▶ **WHAT THIS TASK INVOLVES**
Filter the lines below and copy each one that contains the word "Instruction", treating uppercase and lowercase as different.

▶ **RECORDS**

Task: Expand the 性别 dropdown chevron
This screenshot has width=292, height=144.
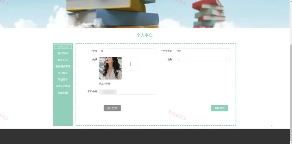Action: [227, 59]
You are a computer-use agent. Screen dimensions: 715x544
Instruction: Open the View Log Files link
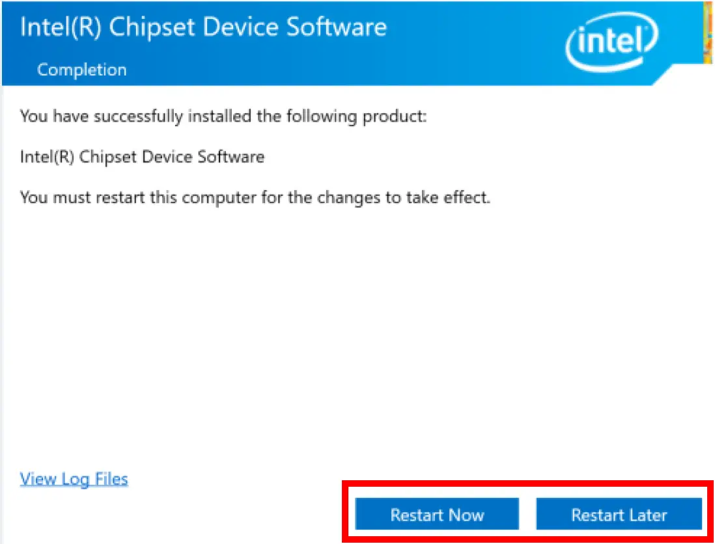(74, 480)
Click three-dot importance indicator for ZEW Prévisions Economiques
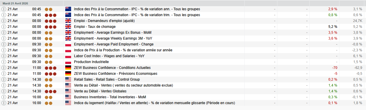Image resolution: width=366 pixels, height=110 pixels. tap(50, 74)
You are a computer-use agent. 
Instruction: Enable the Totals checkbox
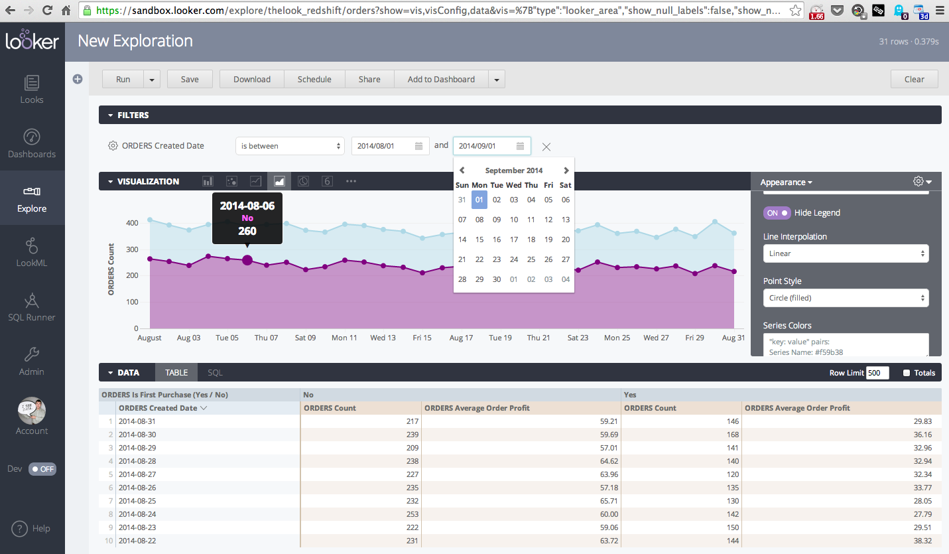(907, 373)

--

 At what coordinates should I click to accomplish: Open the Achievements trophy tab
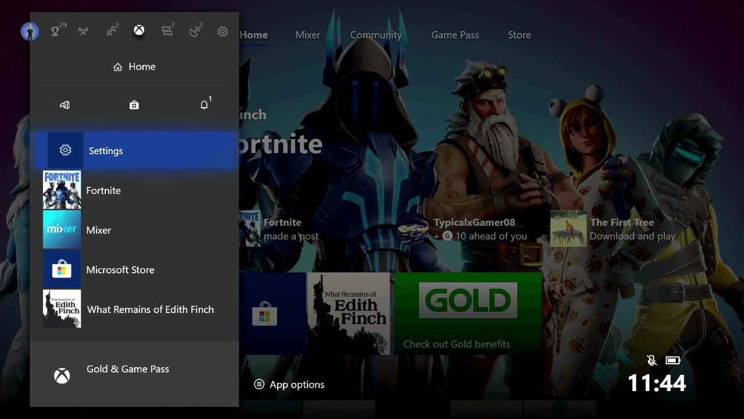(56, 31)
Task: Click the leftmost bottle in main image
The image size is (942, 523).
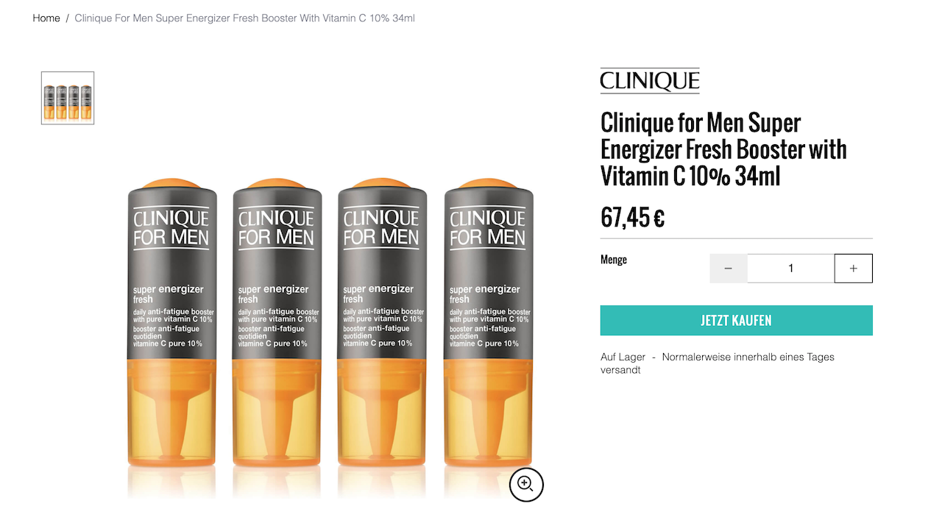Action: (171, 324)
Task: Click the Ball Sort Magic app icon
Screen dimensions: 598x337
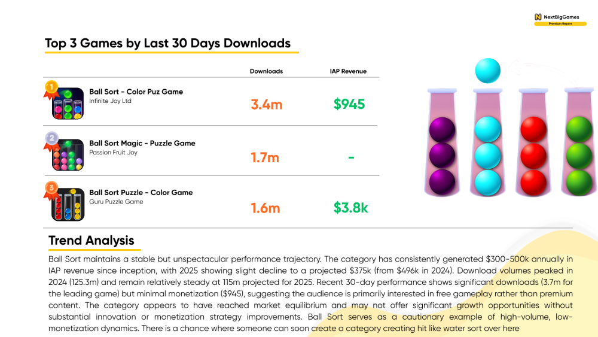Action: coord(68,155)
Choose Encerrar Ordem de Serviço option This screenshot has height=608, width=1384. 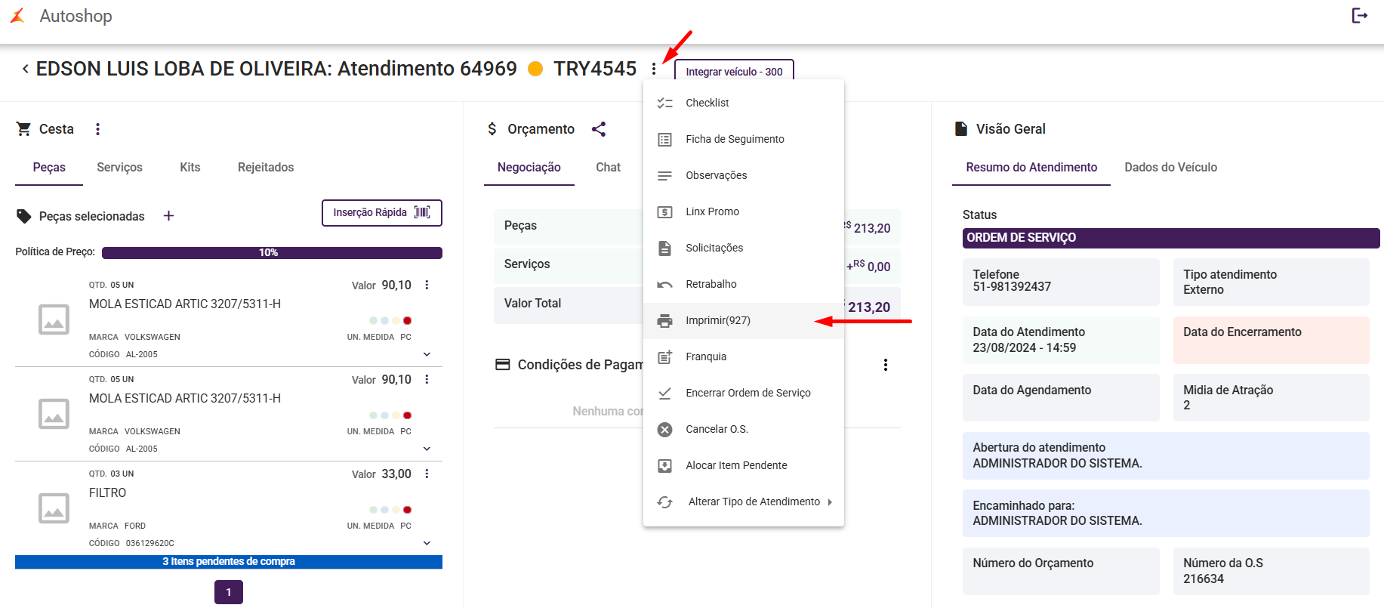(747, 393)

▶ **REPLY**
Instruction: Open the View Log Files link
Instruction: Enable the Totals checkbox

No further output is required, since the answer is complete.